If you thought last year, 2018, was an exciting year for the automotive industry, then put your seatbelt on for 2019. There are many factors weighing in on the future of auto makers and vehicle trends for this year. Like any industry there is a series of challenges expected with growth and change.
Blockchain? Who said Blockchain?
Your powertrain controls are shipped to assembly from Kariya-Aichi, Japan; your fuel systems arrive in bulk from Levallois Cedex in France; your aluminum cylinder heads are trucked up Interstate 35 through Laredo out of Monterrey. How can you assure, every step of the way, that the parts you ordered are the parts that get delivered? Counterfeit or otherwise faulty parts can fail on the highway, with catastrophic results. Millions of dollars could be lost in the upfront cost of recalls and damage to your reputation.
Well, a super-hot technology now getting intense attention in the tech space is blockchain. In the automotive business, where the supply chain — with all its potential for counterfeit parts and related issues — is so important, blockchain technology can create a trusted, accurate protocol for this supply chain.This establishes a system of checks and balances for the whole supply chain community, with cloud servers validating and recording everything.

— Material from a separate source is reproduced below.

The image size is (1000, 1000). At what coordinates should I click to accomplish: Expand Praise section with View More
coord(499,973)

Blockchain technology, the foundational infrastructure of the cryptocurrency Bitcoin, is a timestamped ledger of transactions distributed over a network of computers. If each auto part were assigned a unique code, blockchain would enable auto manufacturers to track each step of the production and transportation process through a secure database updated by suppliers in real time.
Writing for Car Tech, Movimento’s CTO Mahbubul Alam argues that the adoption of blockchain technology in the automotive supply chain can significantly reduce supply chain risk. Each part with its robust digital identity is visible in this tracking system. The OEM and suppliers have encrypted records within the ledger, which makes it easy to identify an incorrect or fraudulent part. No other approach creates such an open, all-in-one system that establishes trust and identity without intervention.

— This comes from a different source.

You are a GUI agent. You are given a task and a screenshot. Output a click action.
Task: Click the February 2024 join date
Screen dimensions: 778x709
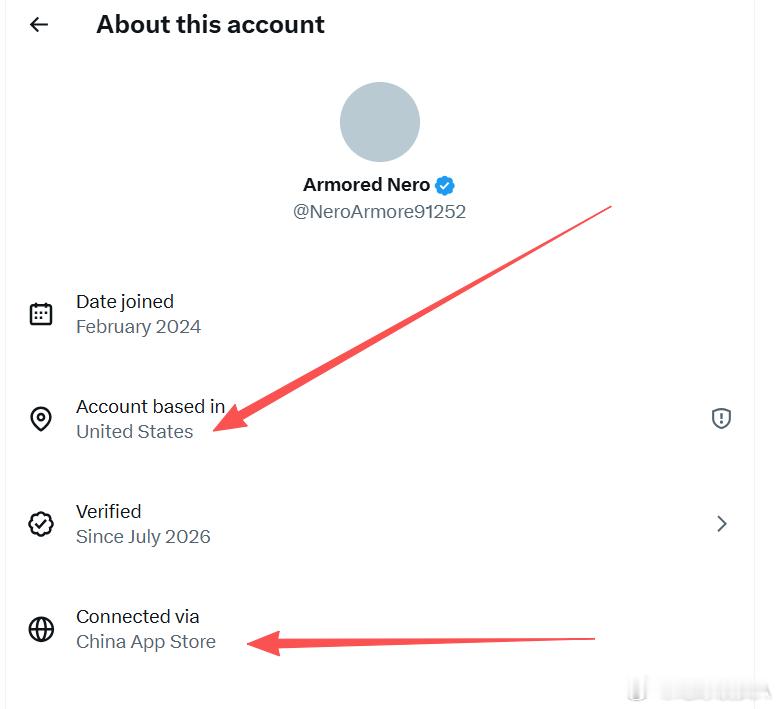[x=138, y=327]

With blockchain, the murk of time and distance would be dispelled; the entire process all at once would become visible. Not only would manufacturers be able to respond more quickly to disruptions and streamline their supply processes with access to this information, they would also be able to guarantee all their parts are one hundred percent safe as tested.
2. Example of a smart idea:
Smart contract and Connected Vehicles
One interesting application of Blockchain is the use of smart contracts. A smart contract is an agreement between parties that is posted to the Blockchain. These agreements can be between peer-to-peer (P2P), person-to-organization (P2O), and person-to-machine (P2M).

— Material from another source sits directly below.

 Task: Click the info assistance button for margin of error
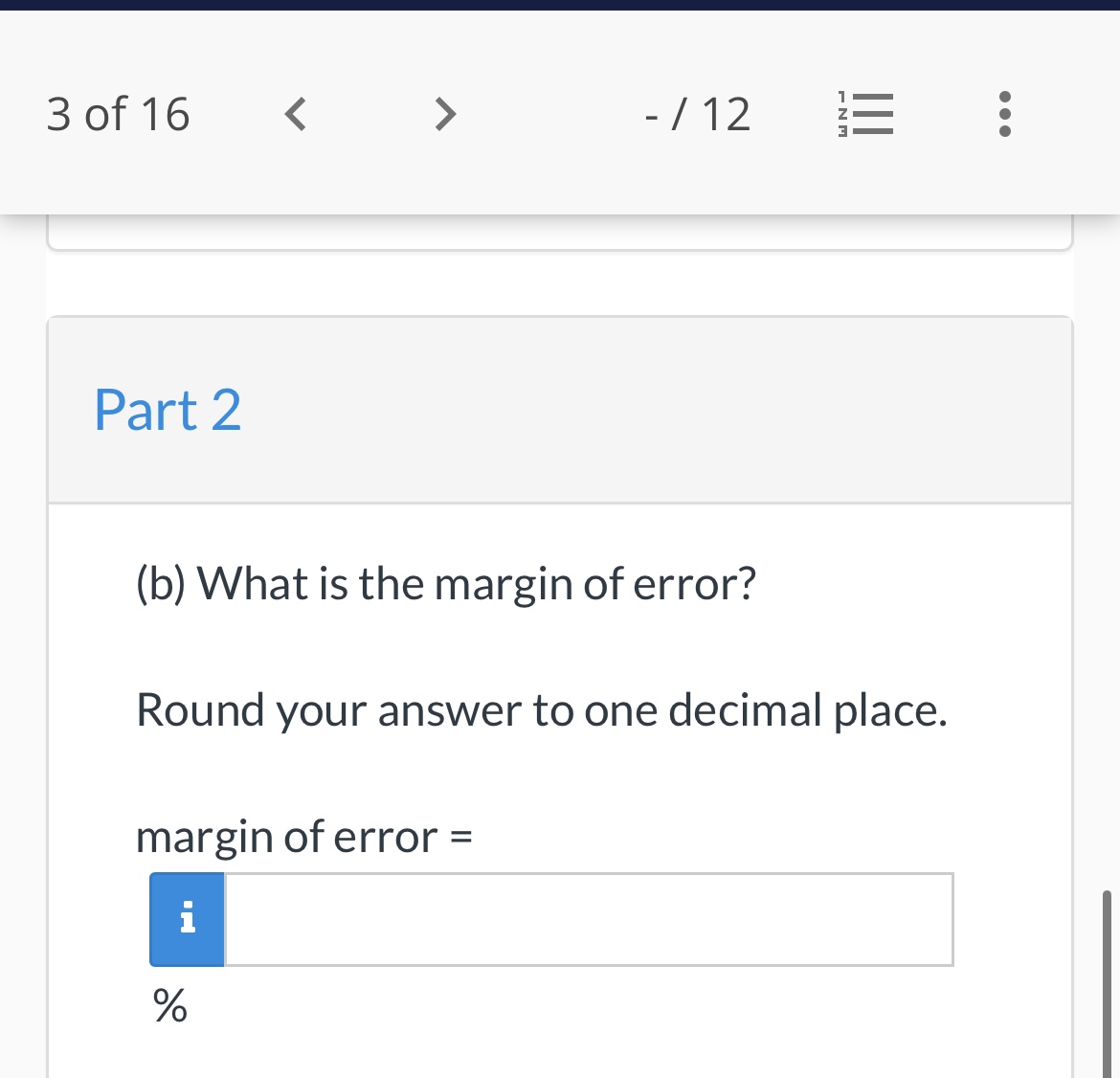coord(187,918)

Using a Smart Contract on the Blockchain, I have given the car the permission to share data with the manufacturer (in return for discount maintenance), my insurance company (in return for a discount), other vehicles in the manufacturer’s eco-system (in return for a micropayment), public infrastructure, basic safety information with other vehicles, and police and emergency vehicles. This information is encrypted and secure on the shared ledger the Blockchain creates. However, I will not share commercially useful information with other vehicles unless there is a reward. For example, my GM vehicle will not share information on how many miles I drive daily or where I go with a Ford vehicle unless I receive a payment from Ford.
My vehicle could also trade information with other entities. In Figure below, my car communicates with a store to exchange data. As can be seen, in return for a micropayment or coupon or discount, my car gives certain information to the store and records the transaction on the Blockchain’s shared ledger.
3. Blockchain-based automobile “eWallet”
German auto engineering firm ZF Friedrichshafen AG, along with Swiss banking giant UBS and the innogy Innovation Hub recently announced that they have built a blockchain-based automobile “eWallet,” and are planning to field-test a car with the eWallet in 2017. “The Blockchain Car eWallet makes it easy to pay for charging electric cars,” ZF stated in their Announcement. “The electronic wallet can even be used to pay for highway tolls, parking fees or car-sharing.”
While there is no mention of a cryptocurrency, “users can easily transfer money online from a PC or a dedicated mobile app.” However, the design requires a blockchain that allows instant and secure, peer-to-peer microtransactions. Without the blockchain, ZF and partners state that some of the technologies they have in mind for future consumer and commercial cars wouldn’t be feasible.